Avez-vous déjà remarqué que les générations
d’après-guerre, au-delà de la lettre qui les caractérise, portent toutes un
nom: les baby-boomers, les millenials (les Y), la génération alpha (Z).
Des noms somme toute assez cool. En ce qui concerne la génération X, on parle
plutôt de la génération « crise », « carpette », « sandwich ». Bonjour la
déprime. En fait, la déprime date déjà d'il y a longtemps alors que nous
reprenions à tue-tête les paroles de la chanson Désenchantée de Mylène
Farmer. Nous n’avions pas vingt ans. Est-ce pour cela que cette génération fait
rarement les manchettes des médias traditionnels ou d'affaires ?

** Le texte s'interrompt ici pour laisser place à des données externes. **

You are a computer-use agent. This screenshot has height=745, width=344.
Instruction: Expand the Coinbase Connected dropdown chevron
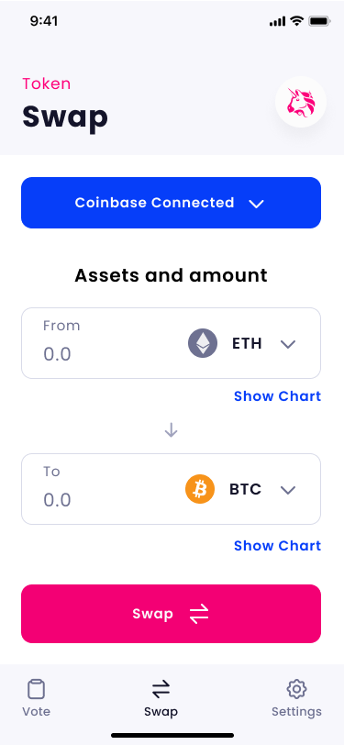tap(257, 204)
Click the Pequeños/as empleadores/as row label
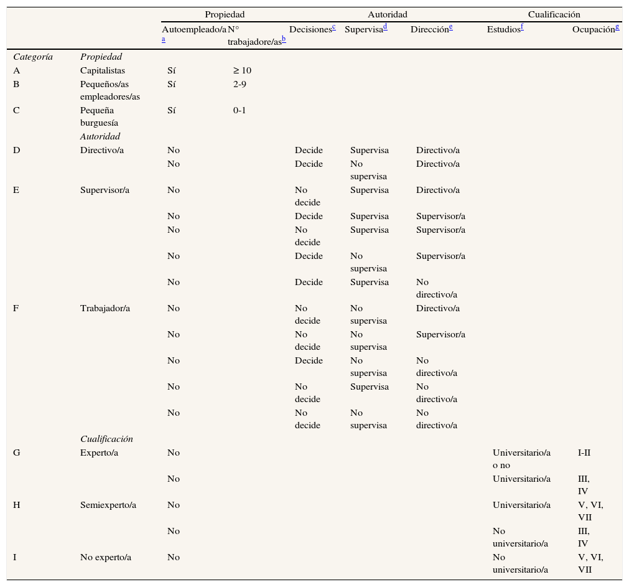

Première génération confrontée au chômage de masse en
pleine crise économique au début des années 80, coincée entre la génération des
baby-boomers et celle des Y qui la bouscule, les X n'ont jamais ménagé
leurs efforts pour se faire une petite place et être reconnus à leur juste
valeur. Et elle s’est pas mal essoufflée. Faut dire qu’on lui en a fait des
promesses à cette génération X. On lui promettait la relève de la
génération de baby-boomers qui n'en finissent pas de ne pas partir à la
retraite. En attendant, un nombre grandissant de travailleurs décrochent,
désillusionnés et… trop souvent malades.
Pas certaine qu’ils auront l’énergie ni, surtout,
l’envie de prendre le relais de leurs aînés. Surtout dans les environnements de
travail au sein d'entreprises et d'organisations encore calquées sur le vieux
modèle de la hiérarchie verticale : un chef au sommet de la pyramide, des
tâches et des fonctions bien établies, de lourds processus décisionnels, des
systèmes vieillots pour faire circuler l’information, des communications
tronquées, etc. Pour avoir de l’expérience professionnelle sur les deux
continents, je peux affirmer que si la hiérarchie est maladivement patriarcale
en France, celle au Québec repose sur une soi-disant absence de hiérarchie
pour mieux faire passer certaines pilules… Disons qu’un juste milieu serait
parfait.
En fait, je pense que le monde du travail dans les
entreprises ici ou ailleurs est en grande transition. Or, les transitions sont
souvent des moments de crise et de heurts pour faire arriver le changement, et
elles marquent une frontière entre ceux qui ont connu et ceux qui vont
connaître. Déjà, vous aurez certainement remarqué comme moi une volonté de
quelques entreprises à transformer leur espace de travail (physique et
organisationnel) en un lieu d’épanouissement… surtout pour attirer et motiver
les employés issus de la génération Y qui, eux, revendiquent avec raison le
droit de travailler dans le plaisir et la bonne humeur. Non, non, je ne suis
pas frustrée…
Faut dire que ce sont de véritables
ENTREPRENEURS dans l’âme (des entrepreneurs tripatifs, même !), ces petits
jeunes. Des entrepreneurs bien de leur temps, calés en toutes sortes
de nouvelles technologies, promesses d'un monde moderne, efficace,
productif. Vous avez plus de 45 ans ? «Désolé, nos subventions à
l’entrepreneuriat sont attribuées aux 18 à 35…». Allez, tasse-toi, matante...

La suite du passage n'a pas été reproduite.